The task: Go through the records line by line from the top and repeat each one exactly, ending with the line that contains "Open the three-dot".

Stored items:
______

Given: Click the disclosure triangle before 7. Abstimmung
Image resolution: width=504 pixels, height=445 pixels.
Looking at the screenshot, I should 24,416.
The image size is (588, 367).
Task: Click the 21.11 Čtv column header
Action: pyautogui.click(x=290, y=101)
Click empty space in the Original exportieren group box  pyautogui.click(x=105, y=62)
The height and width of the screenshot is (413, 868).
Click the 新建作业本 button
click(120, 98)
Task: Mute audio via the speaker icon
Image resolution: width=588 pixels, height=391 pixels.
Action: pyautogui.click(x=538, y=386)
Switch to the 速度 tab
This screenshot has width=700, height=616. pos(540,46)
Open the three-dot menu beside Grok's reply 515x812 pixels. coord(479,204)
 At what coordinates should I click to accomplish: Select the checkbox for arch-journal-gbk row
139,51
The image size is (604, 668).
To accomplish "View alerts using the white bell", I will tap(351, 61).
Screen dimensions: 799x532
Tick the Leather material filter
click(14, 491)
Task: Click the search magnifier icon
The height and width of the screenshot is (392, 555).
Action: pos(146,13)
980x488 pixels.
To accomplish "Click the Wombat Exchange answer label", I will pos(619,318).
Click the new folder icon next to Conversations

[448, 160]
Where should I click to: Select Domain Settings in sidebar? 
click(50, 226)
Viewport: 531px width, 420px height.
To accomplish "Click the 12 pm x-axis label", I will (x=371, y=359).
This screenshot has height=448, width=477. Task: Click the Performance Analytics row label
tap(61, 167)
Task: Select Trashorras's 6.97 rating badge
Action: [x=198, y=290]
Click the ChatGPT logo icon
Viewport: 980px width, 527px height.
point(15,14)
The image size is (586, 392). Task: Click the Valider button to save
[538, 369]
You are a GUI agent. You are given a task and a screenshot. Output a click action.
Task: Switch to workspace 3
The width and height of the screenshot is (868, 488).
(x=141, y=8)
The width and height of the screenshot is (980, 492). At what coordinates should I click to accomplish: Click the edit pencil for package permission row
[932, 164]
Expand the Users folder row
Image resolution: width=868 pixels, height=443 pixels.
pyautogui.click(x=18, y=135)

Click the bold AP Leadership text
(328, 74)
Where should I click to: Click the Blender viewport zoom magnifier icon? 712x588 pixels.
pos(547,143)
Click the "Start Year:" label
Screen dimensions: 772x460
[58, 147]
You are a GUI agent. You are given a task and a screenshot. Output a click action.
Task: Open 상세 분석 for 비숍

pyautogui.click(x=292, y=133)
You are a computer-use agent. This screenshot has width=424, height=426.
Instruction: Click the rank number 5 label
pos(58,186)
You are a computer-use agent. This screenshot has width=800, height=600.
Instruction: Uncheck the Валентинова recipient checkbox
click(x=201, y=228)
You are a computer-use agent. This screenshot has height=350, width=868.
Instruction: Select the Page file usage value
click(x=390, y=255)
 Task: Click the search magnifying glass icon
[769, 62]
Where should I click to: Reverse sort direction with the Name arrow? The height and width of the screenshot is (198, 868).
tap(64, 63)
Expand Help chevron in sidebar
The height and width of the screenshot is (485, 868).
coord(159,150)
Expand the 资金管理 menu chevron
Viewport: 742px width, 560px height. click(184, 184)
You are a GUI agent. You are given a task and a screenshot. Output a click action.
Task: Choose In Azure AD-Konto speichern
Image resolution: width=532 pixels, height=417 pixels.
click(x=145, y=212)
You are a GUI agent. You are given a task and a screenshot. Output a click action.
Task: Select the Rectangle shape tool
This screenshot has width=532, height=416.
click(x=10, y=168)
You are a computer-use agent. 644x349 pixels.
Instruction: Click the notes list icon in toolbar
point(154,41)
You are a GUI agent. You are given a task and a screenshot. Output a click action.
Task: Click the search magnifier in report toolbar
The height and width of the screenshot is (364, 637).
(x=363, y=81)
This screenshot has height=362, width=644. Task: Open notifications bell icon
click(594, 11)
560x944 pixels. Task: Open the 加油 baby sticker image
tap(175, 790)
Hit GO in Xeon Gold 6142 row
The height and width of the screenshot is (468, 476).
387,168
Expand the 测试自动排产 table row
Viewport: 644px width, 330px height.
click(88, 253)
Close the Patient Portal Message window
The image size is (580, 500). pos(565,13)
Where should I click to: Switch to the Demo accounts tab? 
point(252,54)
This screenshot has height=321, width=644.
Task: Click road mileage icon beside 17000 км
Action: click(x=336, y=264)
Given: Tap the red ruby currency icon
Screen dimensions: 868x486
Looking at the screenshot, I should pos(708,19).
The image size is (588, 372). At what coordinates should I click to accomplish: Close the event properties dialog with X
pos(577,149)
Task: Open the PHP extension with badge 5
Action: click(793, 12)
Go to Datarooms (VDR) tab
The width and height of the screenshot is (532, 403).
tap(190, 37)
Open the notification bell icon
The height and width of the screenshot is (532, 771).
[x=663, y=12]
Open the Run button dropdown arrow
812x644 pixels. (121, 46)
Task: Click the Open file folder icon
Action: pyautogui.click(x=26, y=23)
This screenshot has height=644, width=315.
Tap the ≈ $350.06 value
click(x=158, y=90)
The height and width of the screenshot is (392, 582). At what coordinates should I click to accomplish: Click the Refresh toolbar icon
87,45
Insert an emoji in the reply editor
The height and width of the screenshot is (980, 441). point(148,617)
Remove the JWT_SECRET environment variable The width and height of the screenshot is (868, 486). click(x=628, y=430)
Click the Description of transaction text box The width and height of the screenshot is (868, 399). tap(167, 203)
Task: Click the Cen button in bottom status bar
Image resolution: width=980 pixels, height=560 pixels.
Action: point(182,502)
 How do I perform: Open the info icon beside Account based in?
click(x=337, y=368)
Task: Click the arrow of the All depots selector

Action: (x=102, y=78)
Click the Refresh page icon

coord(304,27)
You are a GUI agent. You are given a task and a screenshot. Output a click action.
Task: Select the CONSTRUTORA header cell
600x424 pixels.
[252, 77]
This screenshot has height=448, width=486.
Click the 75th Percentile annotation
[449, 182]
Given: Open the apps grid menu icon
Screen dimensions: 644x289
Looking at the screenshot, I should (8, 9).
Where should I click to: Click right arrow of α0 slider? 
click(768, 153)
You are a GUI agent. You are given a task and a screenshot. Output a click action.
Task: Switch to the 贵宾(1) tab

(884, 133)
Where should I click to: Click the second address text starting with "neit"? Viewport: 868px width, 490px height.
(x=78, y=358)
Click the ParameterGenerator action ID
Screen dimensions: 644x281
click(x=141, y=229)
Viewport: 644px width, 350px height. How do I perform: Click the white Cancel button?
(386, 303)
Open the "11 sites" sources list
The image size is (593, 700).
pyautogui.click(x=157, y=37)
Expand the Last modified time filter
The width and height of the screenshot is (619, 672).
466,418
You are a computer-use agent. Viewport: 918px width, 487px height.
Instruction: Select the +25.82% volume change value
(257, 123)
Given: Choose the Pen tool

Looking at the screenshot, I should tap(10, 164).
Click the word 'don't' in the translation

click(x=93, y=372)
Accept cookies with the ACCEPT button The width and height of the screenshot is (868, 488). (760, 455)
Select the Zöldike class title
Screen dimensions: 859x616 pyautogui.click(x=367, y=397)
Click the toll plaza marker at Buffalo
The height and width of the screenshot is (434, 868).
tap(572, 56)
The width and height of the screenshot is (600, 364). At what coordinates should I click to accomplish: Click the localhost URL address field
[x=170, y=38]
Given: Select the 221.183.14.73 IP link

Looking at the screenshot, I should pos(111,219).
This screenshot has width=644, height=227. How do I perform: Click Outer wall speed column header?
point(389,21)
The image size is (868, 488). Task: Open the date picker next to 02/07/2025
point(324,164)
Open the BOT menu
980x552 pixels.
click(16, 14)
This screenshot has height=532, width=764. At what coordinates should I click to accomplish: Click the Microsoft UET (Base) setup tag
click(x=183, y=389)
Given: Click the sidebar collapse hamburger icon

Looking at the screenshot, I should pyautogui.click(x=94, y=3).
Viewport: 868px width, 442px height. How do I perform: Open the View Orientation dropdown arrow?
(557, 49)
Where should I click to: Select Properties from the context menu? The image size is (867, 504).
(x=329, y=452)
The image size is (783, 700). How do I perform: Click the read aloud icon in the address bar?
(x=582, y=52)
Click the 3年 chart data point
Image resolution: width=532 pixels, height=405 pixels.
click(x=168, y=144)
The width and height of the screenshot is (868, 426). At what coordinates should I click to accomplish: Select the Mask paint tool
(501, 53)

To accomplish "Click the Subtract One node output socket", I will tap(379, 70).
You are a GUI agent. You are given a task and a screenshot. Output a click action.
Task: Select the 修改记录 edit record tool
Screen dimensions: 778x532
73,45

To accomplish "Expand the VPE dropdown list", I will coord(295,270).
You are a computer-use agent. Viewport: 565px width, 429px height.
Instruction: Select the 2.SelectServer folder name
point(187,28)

______

Problem solution:
Given: Click the disclosure triangle before 7. Abstimmung
Image resolution: width=504 pixels, height=445 pixels.
Looking at the screenshot, I should 24,416.
The image size is (588, 367).
Task: Click the 21.11 Čtv column header
Action: pyautogui.click(x=290, y=101)
Click empty space in the Original exportieren group box  pyautogui.click(x=105, y=62)
The height and width of the screenshot is (413, 868).
Click the 新建作业本 button
click(120, 98)
Task: Mute audio via the speaker icon
Image resolution: width=588 pixels, height=391 pixels.
Action: pyautogui.click(x=538, y=386)
Switch to the 速度 tab
This screenshot has width=700, height=616. pos(540,46)
Open the three-dot menu beside Grok's reply 515x812 pixels. coord(479,204)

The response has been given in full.